A chaque extrémité supportant, un T majuscule à cornières en dedans dont une fraction remarquable écaillée s’enrouille. Trois perçages réguliers dans six millimètres d’acier, crochets en esse et tenseurs à clé du filin. A la base des portants deux renforts de biais épaulent le mat principal cylindrique. Ça sèche.

Février se manifeste aussi par la rigidité matinale des vêtements négligés.

Les couleurs déjà subies de machine, cycle après cycle, dans la gangue de givre prennent une valeur pastel.

Jean pastel, noir pastel. Les chaussettes forment les dessins naïfs de V amollis, oiseaux ardoise minimaux, sans corps, tombés de ciels griffonnés.

L’écart entre les fenêtres de la buanderie, quand elles sont ouvertes et qu’elles oscillent un peu, n’est ni régulier ni dense ; il exprime un caprice. La pièce principale est totalement parallélépipédique et s’emboîte avec d’autres volumes de la même catégorie, de la même intensité géométrique.

Les découpes qui laissent passage au corps, permanent ou obstrué ; l’obstruction baille, trahit la fenêtre au-delà laissée ouverte. Plus tard dans l’année, ça claque. De la serrure tombe souvent une clé ; le pêne se fausse.

Des hommes récemment adultes, incertains, effrayés, y poussent des demi-cris en manipulant des manettes de jeu. L’alcool qu’ils consomment est sans ambition.

Leurs amours inexistantes tâchent de leurs étreintes les canapés de fluides qui se répandent jusque dans la bourre laissée apparente par les accrocs. Parmi les motifs floraux certains ne se distinguent plus, grisés, râpeux. Les tournesols ne sont pas arlésiens, mais vulgaires, quoique suédois.

Plus tard avec la chaleur le rapport à la nuit change, quelques hommes s’y aventurent en marchant sur le toit bitumé. Ils fument et regardent, intensément chacun, intensément le viaduc qui s’enfonce en courbe pour inciser la colline dite des Borels.

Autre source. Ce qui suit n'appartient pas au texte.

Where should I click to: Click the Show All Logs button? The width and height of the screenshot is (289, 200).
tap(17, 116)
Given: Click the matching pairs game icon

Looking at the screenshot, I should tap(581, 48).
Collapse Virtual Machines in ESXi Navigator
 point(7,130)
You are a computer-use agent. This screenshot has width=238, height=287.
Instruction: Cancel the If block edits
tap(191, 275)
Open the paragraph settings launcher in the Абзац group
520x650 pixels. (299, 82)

De son noir le bitume peut parfois accueillir la semelle des baskets en creux, en épouse ; de son noir le bitume recueille de l’ensoleillement et traduit en chaleur, en mollesse. Le soir il durcit un peu, sauf avec le juillet qui cesse toute fraîcheur pendant des semaines.

Couleurs et formes diverses s’inscrivent dans un même rectangle pendant plusieurs heures.

La nourriture peut parfois être circulaire et circonscrite à des carrés dont les angles ont été coupés. La nourriture peut parfois être tiède. La nourriture vient à manquer alors qu’il fait déjà nuit depuis longtemps. On se croise au moment d’imbiber d’huile des morceaux de pain tronconiques.

L’un des hommes étend sa calvitie sous un autre écran plus petit quoiqu’autant rectangulaire pendant des laps de temps variables. On perd le compte des heures, mais pas des victoires.

Des êtres dénués de corps s’unissent dans des cérémonies inconcevables à des heures universelles : on parle une langue encore à déchiffrer sans véritable syntaxe, sauf conjonction massive.

L’absence de cheveux n’est ni totale ni fortuite, la marque délibérée d’une condition.

L’un des autres veut voir dans la main du chauve sous l’abat-jour frottant les temporaux la redite d’une scène de cinéma.

L’un des hommes s’interroge dans le même moment sur le lustre de la peau du crâne, celle qu’il contemple et la sienne, propre, qu’il n’a jamais exposée.

L’un des hommes désire poser sa main à la place de la main autre, mais il ne le fait pas.